### Source data
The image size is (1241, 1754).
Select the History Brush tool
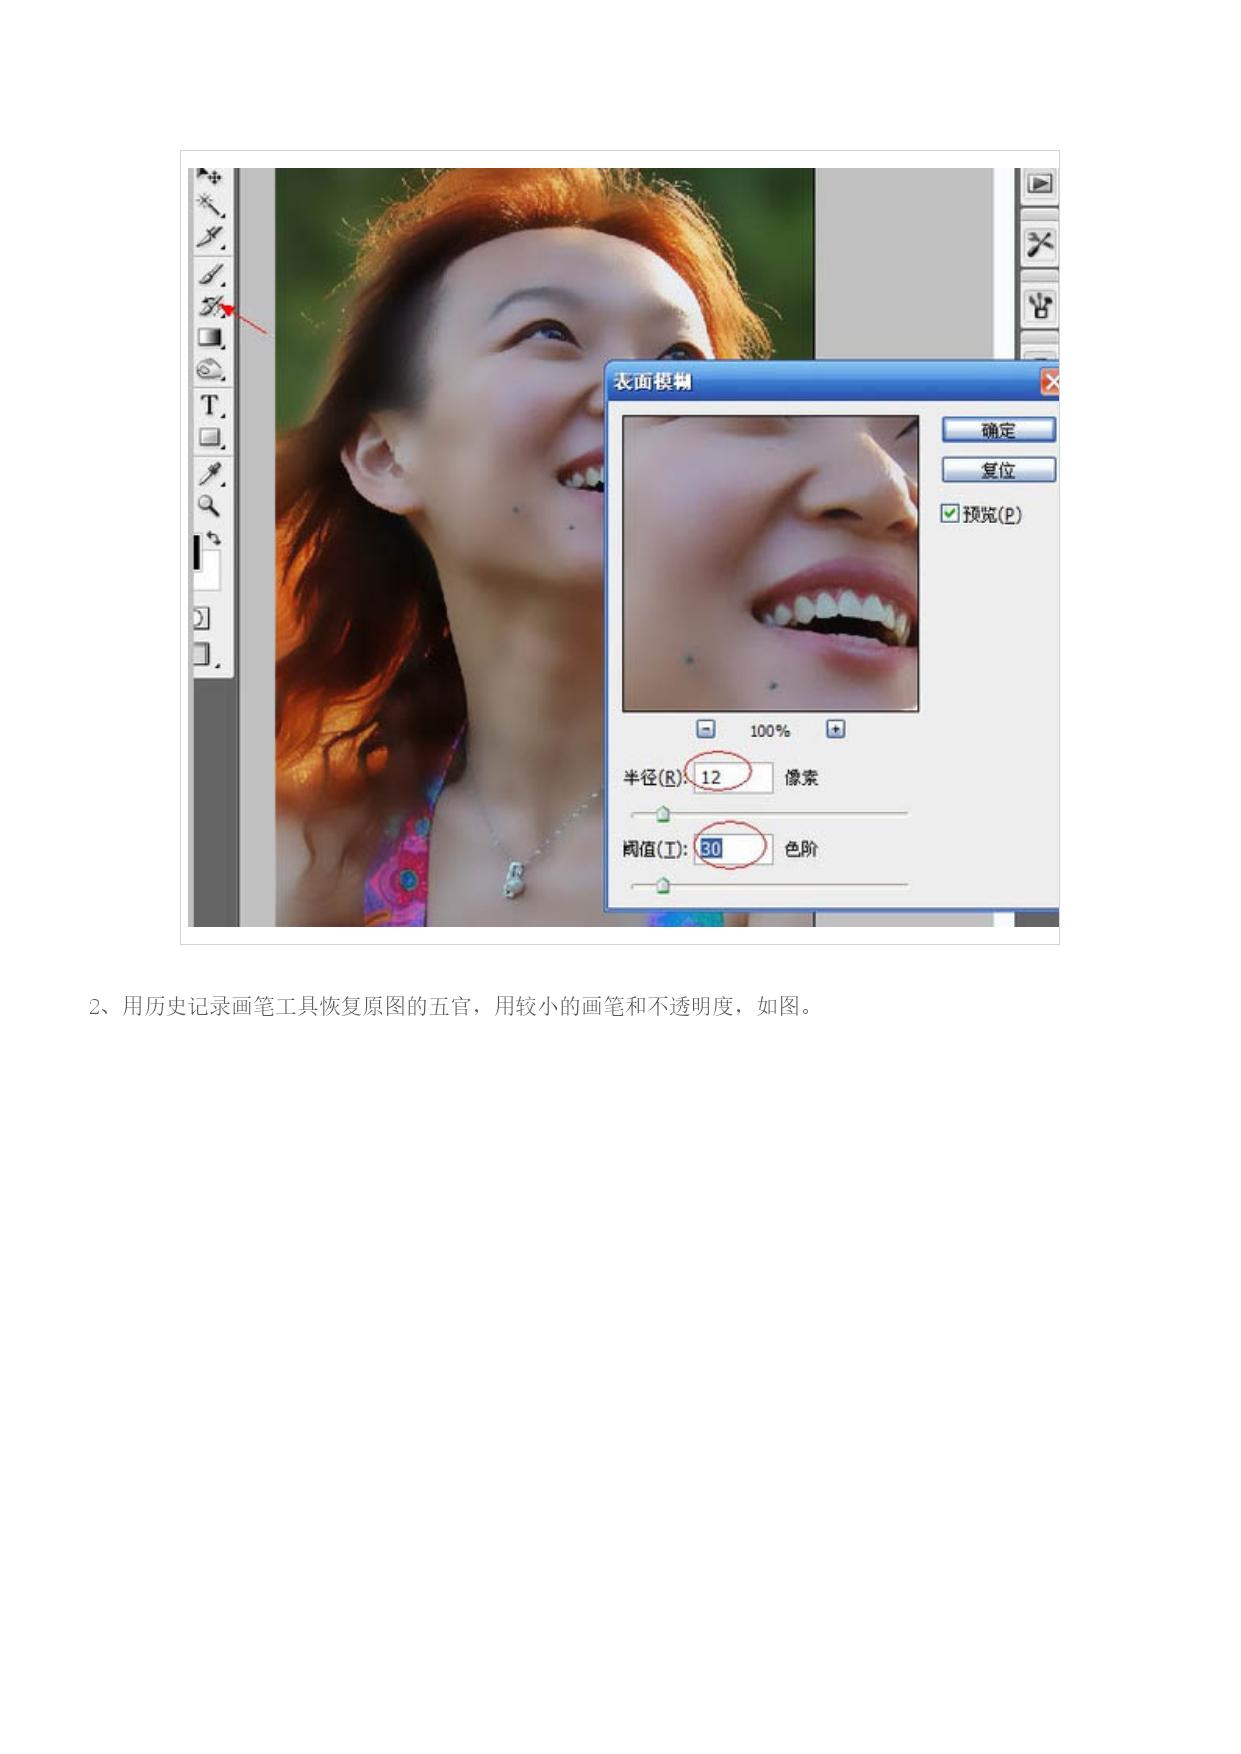tap(209, 305)
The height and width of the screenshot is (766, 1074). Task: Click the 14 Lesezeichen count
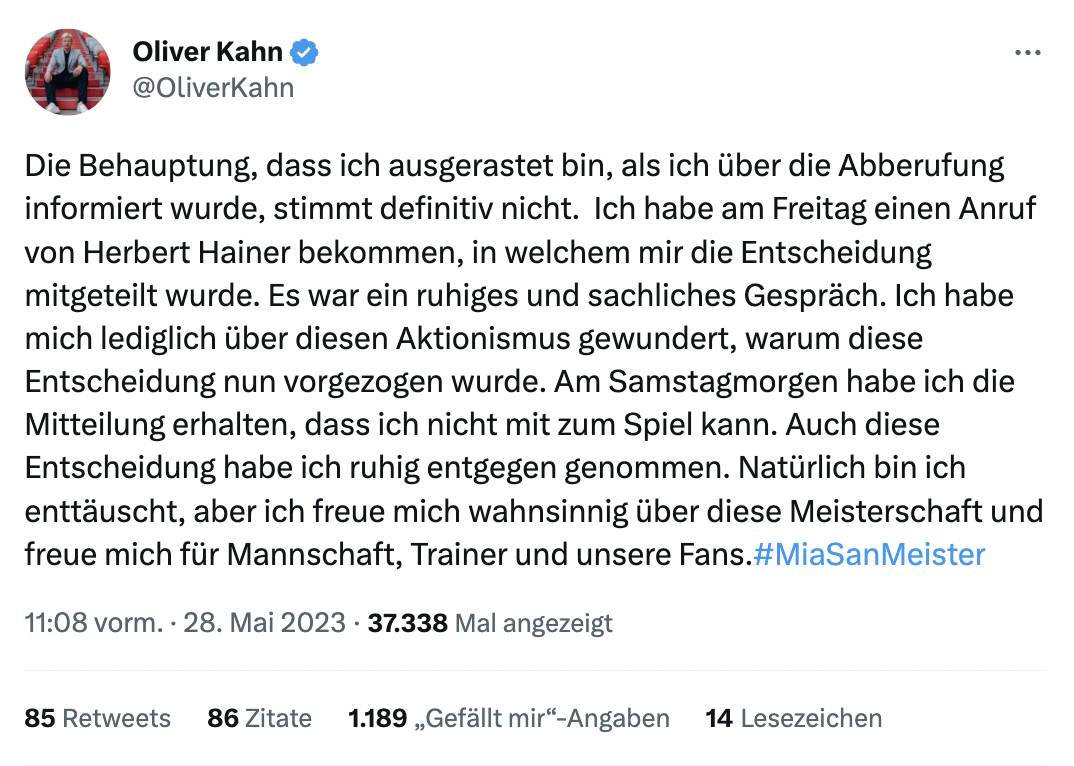click(x=794, y=718)
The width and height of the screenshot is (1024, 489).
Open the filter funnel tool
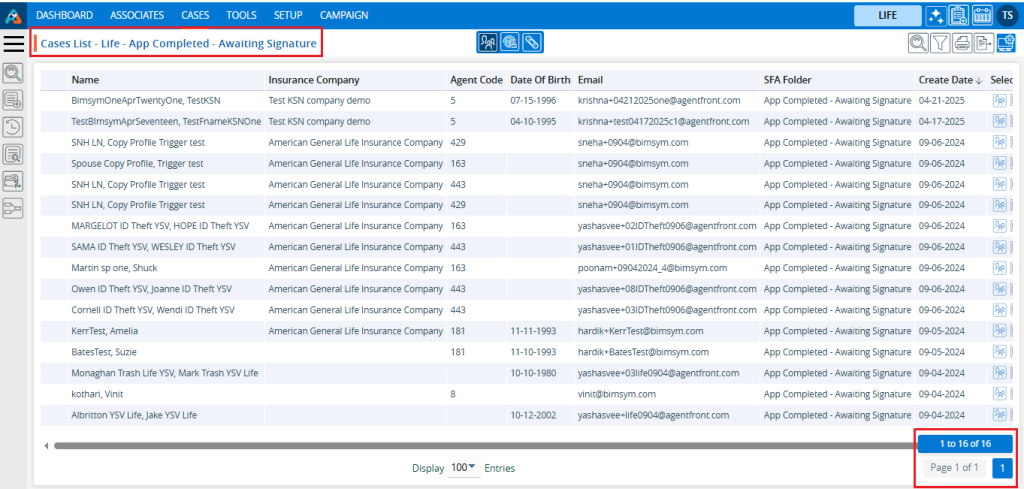click(940, 42)
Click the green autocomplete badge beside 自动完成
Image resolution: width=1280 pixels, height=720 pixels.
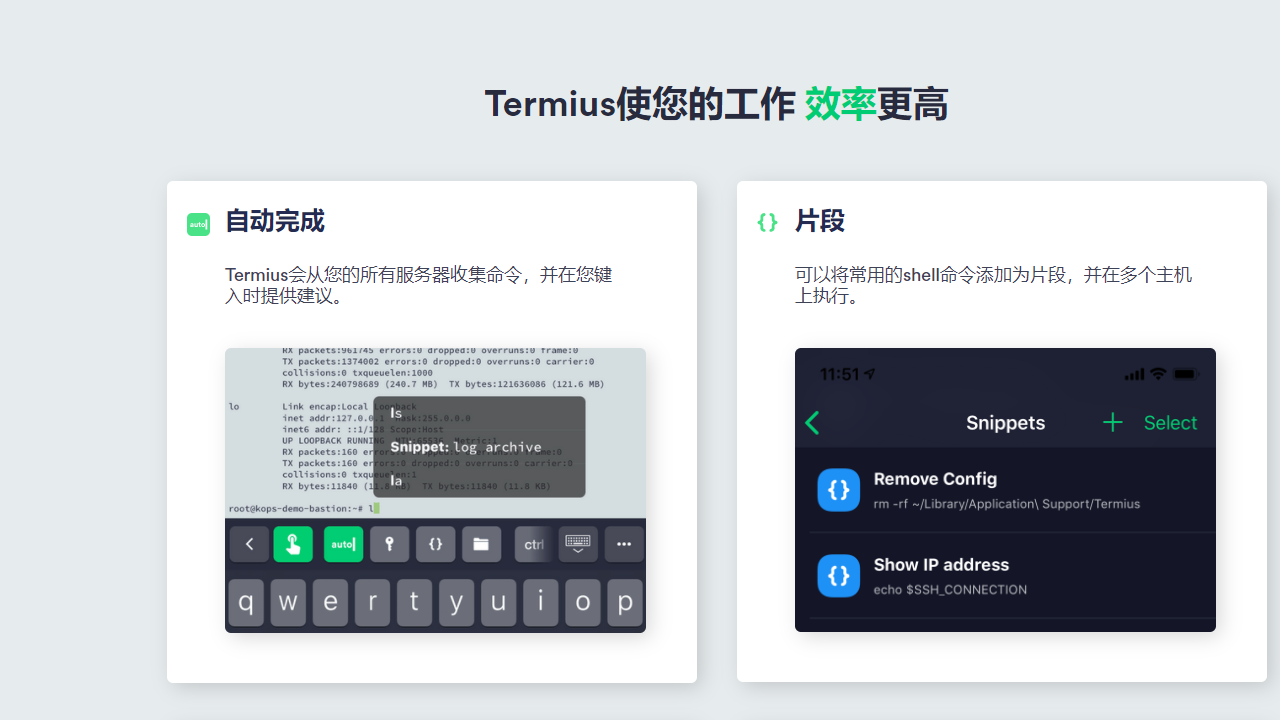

### Work order
The records above are to be restated exactly, with all pictures omitted.

### Output below
The image size is (1241, 1754).
Select the History Brush tool
tap(209, 305)
The height and width of the screenshot is (766, 1074). Task: Click the 14 Lesezeichen count
click(x=794, y=718)
The width and height of the screenshot is (1024, 489).
Open the filter funnel tool
click(940, 42)
Click the green autocomplete badge beside 自动完成
Image resolution: width=1280 pixels, height=720 pixels.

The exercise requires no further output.